Figura 56 – Imagens de TEM-HAADF do sólido PTNT testado a 110 ºC, com razão molar de acetona:glicerol igual a 1.

Fonte: próprio autor.

Em adição, as medidas de microscopia eletrônica de transmissão foram realizadas em campo claro para PTNT testado a 50 ºC, com razão molar de acetona:glicerol igual a 4 e 8 (Figura 57). Para o sólido testado com razão de acetona:glicerol igual a 4, observa-se tanto a presença de tubos quanto de folhas (Figuras 57A e 57B), além da existência de nanopartículas cristalinas de Pt dispersas, contendo diâmetro médio entre 1-5 nm (Figuras 57B). A superfície dos nanotubos se torna irregular e o aglomerado de nanotubos e nanofolhas aumenta com o acréscimo da razão molar de acetona:glicerol (Figuras 57D e 57E). Adicionalmente, observam-se agregados de espécies de Pt com tamanhos entre 8-21 nm; entretanto, as espécies de diâmetro de 8 nm são predominantes. A distância interplanar (dp) dessas espécies é de aproximadamente 0,21 nm, a qual está associada

ao plano (111) de nanopartículas de PtO2 e ao plano (110) das estruturas de PtO, de acordo com a imagem de HRTEM (Figura 57C). Nestas condições, as nanopartículas de PtOx agem como sítios de captura que interagem com hidrocarbonetos, aumentando a conversão; por outro lado, algumas partículas podem crescer e, consequentemente, elas são facilmente lixiviadas dos sólidos, mesmo a baixas temperaturas.

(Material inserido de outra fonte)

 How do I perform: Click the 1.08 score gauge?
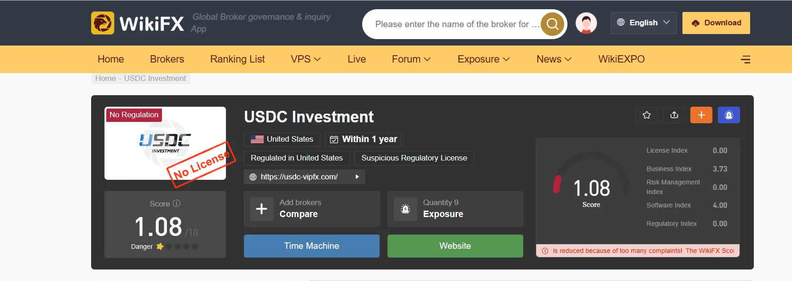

Figura 57 – Micrografias de TEM da amostra PTNT usada na reação da acetalização do glicerol, durante 6 h. Condições de reação: T = 50 ºC, razão molar acetona:glicerol = 4 e 8, mcat = 130 mg.

Fonte: próprio autor.

No caso do sólido PTNT testado a 50 ºC, com razão molar de acetona:glicerol igual a 8, a morfologia tubular não foi claramente observada (Figuras 57D e 57E). Este fato foi atribuído à quantidade de acetona, alterando a estrutura tubular para outras como as nanofolhas; essas últimas

apresentaram tamanhos médios de 26 nm. As partículas maiores podem ser formadas através da livre interação das nanopartículas de Pt com os subprodutos da condensação da acetona. Desta forma, condições de razão molar acetona:glicerol igual a 8 devem resultar em um sólido com baixa estabilidade e nanopartículas propícias à ocorrência de sinterização.